- [Prompt] Repeat exactly, and only, the lines below starting at the line that contains "How do I perform: Toggle" and ending at the line that contains "This screenshot has width=667, height=477.", inclusive of both.

- [Recorded information]
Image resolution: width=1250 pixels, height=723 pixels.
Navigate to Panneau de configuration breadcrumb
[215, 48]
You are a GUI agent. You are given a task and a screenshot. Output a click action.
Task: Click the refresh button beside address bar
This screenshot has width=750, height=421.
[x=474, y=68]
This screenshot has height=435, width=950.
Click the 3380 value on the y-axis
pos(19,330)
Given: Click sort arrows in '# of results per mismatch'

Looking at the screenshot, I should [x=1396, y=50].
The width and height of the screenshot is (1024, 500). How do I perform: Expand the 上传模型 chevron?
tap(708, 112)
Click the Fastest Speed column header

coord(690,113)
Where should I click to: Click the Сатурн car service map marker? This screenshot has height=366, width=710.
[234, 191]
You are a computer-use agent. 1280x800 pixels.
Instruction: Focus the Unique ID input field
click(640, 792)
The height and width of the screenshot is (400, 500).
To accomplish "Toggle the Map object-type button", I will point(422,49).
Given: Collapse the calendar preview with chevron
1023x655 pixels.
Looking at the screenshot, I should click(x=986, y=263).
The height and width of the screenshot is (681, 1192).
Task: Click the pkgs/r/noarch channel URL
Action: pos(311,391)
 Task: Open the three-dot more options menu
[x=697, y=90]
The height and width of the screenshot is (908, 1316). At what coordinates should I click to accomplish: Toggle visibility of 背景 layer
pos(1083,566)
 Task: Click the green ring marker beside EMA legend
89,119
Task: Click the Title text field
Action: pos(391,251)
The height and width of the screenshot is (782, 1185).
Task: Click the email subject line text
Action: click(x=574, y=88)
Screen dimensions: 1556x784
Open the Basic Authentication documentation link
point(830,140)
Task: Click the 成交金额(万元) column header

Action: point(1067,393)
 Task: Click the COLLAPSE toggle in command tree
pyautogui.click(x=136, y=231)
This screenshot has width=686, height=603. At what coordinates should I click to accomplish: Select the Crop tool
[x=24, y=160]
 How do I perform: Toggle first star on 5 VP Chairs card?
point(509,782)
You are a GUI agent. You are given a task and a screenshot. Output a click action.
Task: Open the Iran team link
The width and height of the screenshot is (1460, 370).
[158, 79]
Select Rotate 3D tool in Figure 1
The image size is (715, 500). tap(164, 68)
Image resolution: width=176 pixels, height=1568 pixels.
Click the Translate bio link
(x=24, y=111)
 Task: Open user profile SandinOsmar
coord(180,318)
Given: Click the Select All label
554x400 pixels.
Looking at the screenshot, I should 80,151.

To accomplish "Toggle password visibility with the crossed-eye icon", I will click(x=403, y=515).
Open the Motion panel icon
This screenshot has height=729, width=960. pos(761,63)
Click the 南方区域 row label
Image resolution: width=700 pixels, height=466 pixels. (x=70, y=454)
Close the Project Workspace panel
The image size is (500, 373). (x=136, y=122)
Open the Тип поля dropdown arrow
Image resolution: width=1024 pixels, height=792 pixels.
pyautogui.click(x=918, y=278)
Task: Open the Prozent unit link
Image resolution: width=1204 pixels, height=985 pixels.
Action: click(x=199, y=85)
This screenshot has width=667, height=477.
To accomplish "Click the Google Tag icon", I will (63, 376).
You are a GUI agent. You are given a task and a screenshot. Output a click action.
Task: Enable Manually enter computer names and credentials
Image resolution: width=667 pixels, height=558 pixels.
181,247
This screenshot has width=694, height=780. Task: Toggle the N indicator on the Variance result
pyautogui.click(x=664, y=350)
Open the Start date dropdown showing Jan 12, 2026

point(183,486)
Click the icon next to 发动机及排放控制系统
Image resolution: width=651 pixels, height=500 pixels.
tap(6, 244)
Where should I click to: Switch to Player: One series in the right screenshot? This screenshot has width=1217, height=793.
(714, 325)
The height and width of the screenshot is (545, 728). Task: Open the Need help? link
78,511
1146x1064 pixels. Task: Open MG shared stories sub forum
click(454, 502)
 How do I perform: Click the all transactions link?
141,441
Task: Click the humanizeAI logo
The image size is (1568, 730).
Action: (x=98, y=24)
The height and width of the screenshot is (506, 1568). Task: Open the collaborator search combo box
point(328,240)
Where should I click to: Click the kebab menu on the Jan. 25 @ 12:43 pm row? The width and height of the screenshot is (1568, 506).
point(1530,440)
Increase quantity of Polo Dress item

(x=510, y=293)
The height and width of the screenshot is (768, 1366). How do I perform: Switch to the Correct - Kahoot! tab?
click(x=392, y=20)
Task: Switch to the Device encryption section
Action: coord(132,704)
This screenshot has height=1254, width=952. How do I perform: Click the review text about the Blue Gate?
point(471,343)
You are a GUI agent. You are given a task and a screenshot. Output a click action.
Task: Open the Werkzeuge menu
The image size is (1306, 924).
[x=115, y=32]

- [Answer]
 How do I perform: Toggle first star on 5 VP Chairs card?
point(509,782)
You are a GUI agent. You are given a task and a screenshot. Output a click action.
Task: Open the Iran team link
The width and height of the screenshot is (1460, 370).
[158, 79]
Select Rotate 3D tool in Figure 1
The image size is (715, 500). tap(164, 68)
Image resolution: width=176 pixels, height=1568 pixels.
Click the Translate bio link
(x=24, y=111)
 Task: Open user profile SandinOsmar
coord(180,318)
Given: Click the Select All label
554x400 pixels.
Looking at the screenshot, I should 80,151.

To accomplish "Toggle password visibility with the crossed-eye icon", I will click(x=403, y=515).
Open the Motion panel icon
This screenshot has height=729, width=960. pos(761,63)
Click the 南方区域 row label
Image resolution: width=700 pixels, height=466 pixels. (x=70, y=454)
Close the Project Workspace panel
The image size is (500, 373). (x=136, y=122)
Open the Тип поля dropdown arrow
Image resolution: width=1024 pixels, height=792 pixels.
pyautogui.click(x=918, y=278)
Task: Open the Prozent unit link
Image resolution: width=1204 pixels, height=985 pixels.
Action: click(x=199, y=85)
This screenshot has width=667, height=477.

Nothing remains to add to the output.